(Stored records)
- - - - -

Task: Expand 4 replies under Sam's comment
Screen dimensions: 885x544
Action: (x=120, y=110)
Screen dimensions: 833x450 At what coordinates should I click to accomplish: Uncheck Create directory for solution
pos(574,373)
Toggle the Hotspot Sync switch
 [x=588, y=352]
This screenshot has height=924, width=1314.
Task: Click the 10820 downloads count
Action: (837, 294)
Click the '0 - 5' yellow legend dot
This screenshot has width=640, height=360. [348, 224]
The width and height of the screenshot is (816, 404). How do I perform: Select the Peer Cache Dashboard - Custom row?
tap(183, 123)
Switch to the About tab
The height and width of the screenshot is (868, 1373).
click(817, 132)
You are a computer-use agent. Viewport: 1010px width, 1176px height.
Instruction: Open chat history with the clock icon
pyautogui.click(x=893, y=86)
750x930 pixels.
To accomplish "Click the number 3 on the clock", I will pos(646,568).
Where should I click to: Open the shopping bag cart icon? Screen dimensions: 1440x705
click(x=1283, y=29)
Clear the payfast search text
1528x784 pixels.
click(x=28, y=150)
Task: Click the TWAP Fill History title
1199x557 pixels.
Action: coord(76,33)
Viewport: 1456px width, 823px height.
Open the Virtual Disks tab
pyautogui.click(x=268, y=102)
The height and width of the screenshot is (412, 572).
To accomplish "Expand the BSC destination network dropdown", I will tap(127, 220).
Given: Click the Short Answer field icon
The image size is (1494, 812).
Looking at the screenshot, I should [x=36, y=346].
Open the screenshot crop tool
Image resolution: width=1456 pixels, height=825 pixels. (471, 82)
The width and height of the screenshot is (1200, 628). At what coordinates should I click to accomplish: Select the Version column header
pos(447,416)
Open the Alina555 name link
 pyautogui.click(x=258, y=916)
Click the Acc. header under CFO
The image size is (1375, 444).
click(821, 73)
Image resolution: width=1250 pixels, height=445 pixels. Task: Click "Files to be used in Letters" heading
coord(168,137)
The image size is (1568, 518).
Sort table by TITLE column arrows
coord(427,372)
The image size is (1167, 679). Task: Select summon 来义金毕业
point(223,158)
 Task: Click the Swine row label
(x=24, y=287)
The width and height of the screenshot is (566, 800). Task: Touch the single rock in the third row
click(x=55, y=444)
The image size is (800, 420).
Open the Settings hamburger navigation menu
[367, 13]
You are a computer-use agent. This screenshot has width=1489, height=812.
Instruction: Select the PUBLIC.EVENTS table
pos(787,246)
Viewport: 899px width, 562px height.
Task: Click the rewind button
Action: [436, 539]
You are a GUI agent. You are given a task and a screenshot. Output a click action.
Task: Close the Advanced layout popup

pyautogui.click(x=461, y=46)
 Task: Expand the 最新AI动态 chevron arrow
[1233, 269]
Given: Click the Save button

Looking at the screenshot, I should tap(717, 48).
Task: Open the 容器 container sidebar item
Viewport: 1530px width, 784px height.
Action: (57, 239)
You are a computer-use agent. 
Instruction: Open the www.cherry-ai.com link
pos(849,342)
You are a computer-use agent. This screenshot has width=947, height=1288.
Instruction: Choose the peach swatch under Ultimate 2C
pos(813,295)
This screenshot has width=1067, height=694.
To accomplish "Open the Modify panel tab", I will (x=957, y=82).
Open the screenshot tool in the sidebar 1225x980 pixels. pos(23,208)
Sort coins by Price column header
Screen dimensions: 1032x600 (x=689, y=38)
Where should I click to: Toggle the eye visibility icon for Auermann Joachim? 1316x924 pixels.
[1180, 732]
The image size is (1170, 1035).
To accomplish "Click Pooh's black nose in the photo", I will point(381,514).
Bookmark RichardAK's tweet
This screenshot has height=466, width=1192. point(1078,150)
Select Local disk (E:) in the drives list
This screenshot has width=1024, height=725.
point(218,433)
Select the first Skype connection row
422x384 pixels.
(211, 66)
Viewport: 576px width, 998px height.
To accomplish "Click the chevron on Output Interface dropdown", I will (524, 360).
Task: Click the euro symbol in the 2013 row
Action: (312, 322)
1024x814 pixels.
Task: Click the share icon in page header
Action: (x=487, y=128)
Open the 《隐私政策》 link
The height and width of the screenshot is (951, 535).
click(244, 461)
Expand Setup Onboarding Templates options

- - - - -

> **What to work on**: Could you repeat every record above exactly as it stands?

> **Task result**:
Task: Expand 4 replies under Sam's comment
Screen dimensions: 885x544
Action: (x=120, y=110)
Screen dimensions: 833x450 At what coordinates should I click to accomplish: Uncheck Create directory for solution
pos(574,373)
Toggle the Hotspot Sync switch
 [x=588, y=352]
This screenshot has height=924, width=1314.
Task: Click the 10820 downloads count
Action: (837, 294)
Click the '0 - 5' yellow legend dot
This screenshot has width=640, height=360. [348, 224]
The width and height of the screenshot is (816, 404). How do I perform: Select the Peer Cache Dashboard - Custom row?
tap(183, 123)
Switch to the About tab
The height and width of the screenshot is (868, 1373).
click(817, 132)
You are a computer-use agent. Viewport: 1010px width, 1176px height.
Instruction: Open chat history with the clock icon
pyautogui.click(x=893, y=86)
750x930 pixels.
To accomplish "Click the number 3 on the clock", I will pos(646,568).
Where should I click to: Open the shopping bag cart icon? Screen dimensions: 1440x705
click(x=1283, y=29)
Clear the payfast search text
1528x784 pixels.
click(x=28, y=150)
Task: Click the TWAP Fill History title
1199x557 pixels.
Action: coord(76,33)
Viewport: 1456px width, 823px height.
Open the Virtual Disks tab
pyautogui.click(x=268, y=102)
The height and width of the screenshot is (412, 572).
To accomplish "Expand the BSC destination network dropdown", I will tap(127, 220).
Given: Click the Short Answer field icon
The image size is (1494, 812).
Looking at the screenshot, I should [x=36, y=346].
Open the screenshot crop tool
Image resolution: width=1456 pixels, height=825 pixels. (471, 82)
The width and height of the screenshot is (1200, 628). At what coordinates should I click to accomplish: Select the Version column header
pos(447,416)
Open the Alina555 name link
 pyautogui.click(x=258, y=916)
Click the Acc. header under CFO
The image size is (1375, 444).
click(821, 73)
Image resolution: width=1250 pixels, height=445 pixels. Task: Click "Files to be used in Letters" heading
coord(168,137)
The image size is (1568, 518).
Sort table by TITLE column arrows
coord(427,372)
The image size is (1167, 679). Task: Select summon 来义金毕业
point(223,158)
 Task: Click the Swine row label
(x=24, y=287)
The width and height of the screenshot is (566, 800). Task: Touch the single rock in the third row
click(x=55, y=444)
The image size is (800, 420).
Open the Settings hamburger navigation menu
[367, 13]
You are a computer-use agent. This screenshot has width=1489, height=812.
Instruction: Select the PUBLIC.EVENTS table
pos(787,246)
Viewport: 899px width, 562px height.
Task: Click the rewind button
Action: [436, 539]
You are a GUI agent. You are given a task and a screenshot. Output a click action.
Task: Close the Advanced layout popup

pyautogui.click(x=461, y=46)
 Task: Expand the 最新AI动态 chevron arrow
[1233, 269]
Given: Click the Save button

Looking at the screenshot, I should tap(717, 48).
Task: Open the 容器 container sidebar item
Viewport: 1530px width, 784px height.
Action: (57, 239)
You are a computer-use agent. 
Instruction: Open the www.cherry-ai.com link
pos(849,342)
You are a computer-use agent. This screenshot has width=947, height=1288.
Instruction: Choose the peach swatch under Ultimate 2C
pos(813,295)
This screenshot has width=1067, height=694.
To accomplish "Open the Modify panel tab", I will (x=957, y=82).
Open the screenshot tool in the sidebar 1225x980 pixels. pos(23,208)
Sort coins by Price column header
Screen dimensions: 1032x600 (x=689, y=38)
Where should I click to: Toggle the eye visibility icon for Auermann Joachim? 1316x924 pixels.
[1180, 732]
The image size is (1170, 1035).
To accomplish "Click Pooh's black nose in the photo", I will point(381,514).
Bookmark RichardAK's tweet
This screenshot has height=466, width=1192. point(1078,150)
Select Local disk (E:) in the drives list
This screenshot has width=1024, height=725.
point(218,433)
Select the first Skype connection row
422x384 pixels.
(211, 66)
Viewport: 576px width, 998px height.
To accomplish "Click the chevron on Output Interface dropdown", I will (524, 360).
Task: Click the euro symbol in the 2013 row
Action: (312, 322)
1024x814 pixels.
Task: Click the share icon in page header
Action: (x=487, y=128)
Open the 《隐私政策》 link
The height and width of the screenshot is (951, 535).
click(244, 461)
Expand Setup Onboarding Templates options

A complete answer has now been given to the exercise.